━━ Input data

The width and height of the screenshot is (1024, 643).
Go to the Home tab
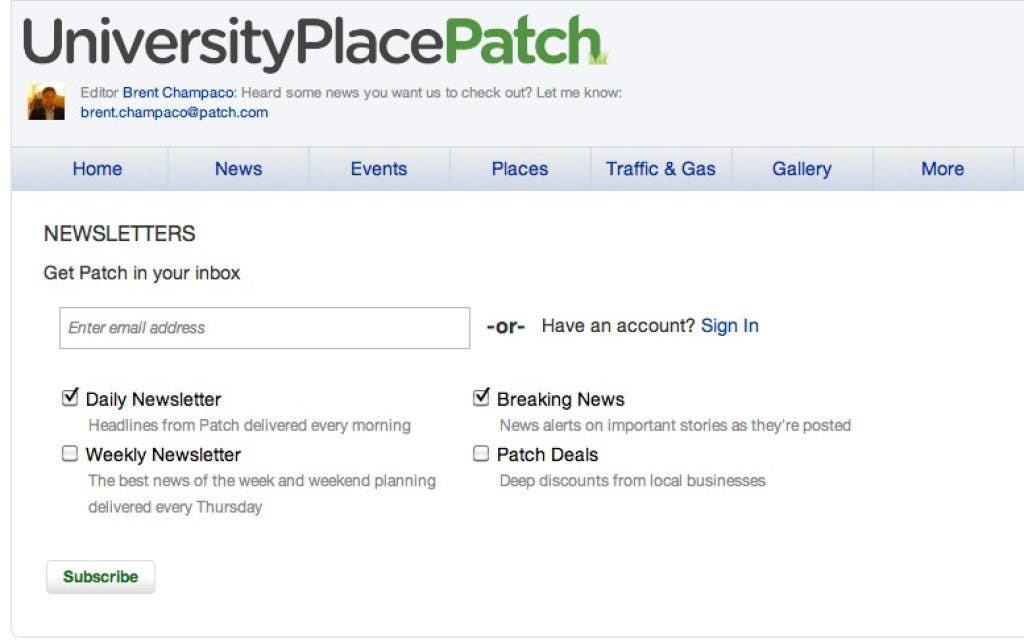click(97, 169)
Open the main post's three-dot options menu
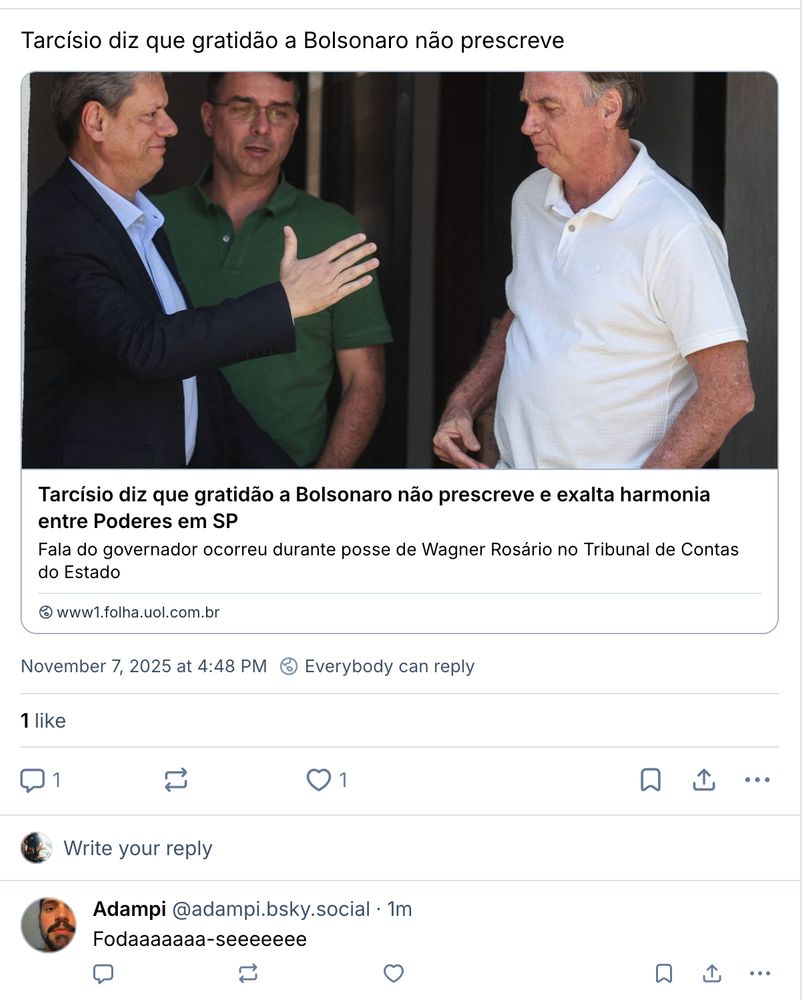802x1000 pixels. pyautogui.click(x=757, y=780)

━━━━

> [What is required]: Without including any picture, print all of the entries above exactly.

> [Finished task]:
The width and height of the screenshot is (1024, 643).
Go to the Home tab
click(97, 169)
Open the main post's three-dot options menu
802x1000 pixels. pyautogui.click(x=757, y=780)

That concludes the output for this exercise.